START Records to use

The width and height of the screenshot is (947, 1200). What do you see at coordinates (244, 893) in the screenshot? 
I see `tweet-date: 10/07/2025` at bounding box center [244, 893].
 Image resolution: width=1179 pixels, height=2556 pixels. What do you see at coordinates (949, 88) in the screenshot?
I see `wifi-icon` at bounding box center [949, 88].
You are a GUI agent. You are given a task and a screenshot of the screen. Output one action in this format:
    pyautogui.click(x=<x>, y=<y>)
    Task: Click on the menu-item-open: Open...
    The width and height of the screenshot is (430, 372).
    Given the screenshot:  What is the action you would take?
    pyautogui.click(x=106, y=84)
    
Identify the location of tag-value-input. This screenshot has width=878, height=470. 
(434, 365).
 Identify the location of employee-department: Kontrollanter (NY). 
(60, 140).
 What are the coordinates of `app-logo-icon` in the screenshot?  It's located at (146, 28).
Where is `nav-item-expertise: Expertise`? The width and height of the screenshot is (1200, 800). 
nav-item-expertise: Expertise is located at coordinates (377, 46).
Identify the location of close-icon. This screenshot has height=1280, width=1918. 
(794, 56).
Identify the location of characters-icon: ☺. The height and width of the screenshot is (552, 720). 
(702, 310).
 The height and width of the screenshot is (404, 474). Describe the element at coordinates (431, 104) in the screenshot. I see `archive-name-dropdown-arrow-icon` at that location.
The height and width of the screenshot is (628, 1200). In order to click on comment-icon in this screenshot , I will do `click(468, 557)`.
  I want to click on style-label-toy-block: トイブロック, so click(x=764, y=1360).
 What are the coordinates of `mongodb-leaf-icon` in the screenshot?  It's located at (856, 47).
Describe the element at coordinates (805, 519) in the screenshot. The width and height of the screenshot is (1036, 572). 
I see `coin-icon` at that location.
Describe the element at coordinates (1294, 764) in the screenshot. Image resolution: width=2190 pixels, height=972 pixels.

END Records to use

Quote the material above word for word, from the first line to the last.

The width and height of the screenshot is (947, 1200). What do you see at coordinates (244, 893) in the screenshot? 
I see `tweet-date: 10/07/2025` at bounding box center [244, 893].
 Image resolution: width=1179 pixels, height=2556 pixels. What do you see at coordinates (949, 88) in the screenshot?
I see `wifi-icon` at bounding box center [949, 88].
You are a GUI agent. You are given a task and a screenshot of the screen. Output one action in this format:
    pyautogui.click(x=<x>, y=<y>)
    Task: Click on the menu-item-open: Open...
    The width and height of the screenshot is (430, 372).
    Given the screenshot:  What is the action you would take?
    pyautogui.click(x=106, y=84)
    
Identify the location of tag-value-input. This screenshot has width=878, height=470. 
(434, 365).
 Identify the location of employee-department: Kontrollanter (NY). 
(60, 140).
 What are the coordinates of `app-logo-icon` in the screenshot?  It's located at (146, 28).
Where is `nav-item-expertise: Expertise`? The width and height of the screenshot is (1200, 800). 
nav-item-expertise: Expertise is located at coordinates (377, 46).
Identify the location of close-icon. This screenshot has height=1280, width=1918. 
(794, 56).
Identify the location of characters-icon: ☺. The height and width of the screenshot is (552, 720). 
(702, 310).
 The height and width of the screenshot is (404, 474). Describe the element at coordinates (431, 104) in the screenshot. I see `archive-name-dropdown-arrow-icon` at that location.
The height and width of the screenshot is (628, 1200). In order to click on comment-icon in this screenshot , I will do `click(468, 557)`.
  I want to click on style-label-toy-block: トイブロック, so click(x=764, y=1360).
 What are the coordinates of `mongodb-leaf-icon` in the screenshot?  It's located at (856, 47).
Describe the element at coordinates (805, 519) in the screenshot. The width and height of the screenshot is (1036, 572). 
I see `coin-icon` at that location.
Describe the element at coordinates (1294, 764) in the screenshot. Image resolution: width=2190 pixels, height=972 pixels.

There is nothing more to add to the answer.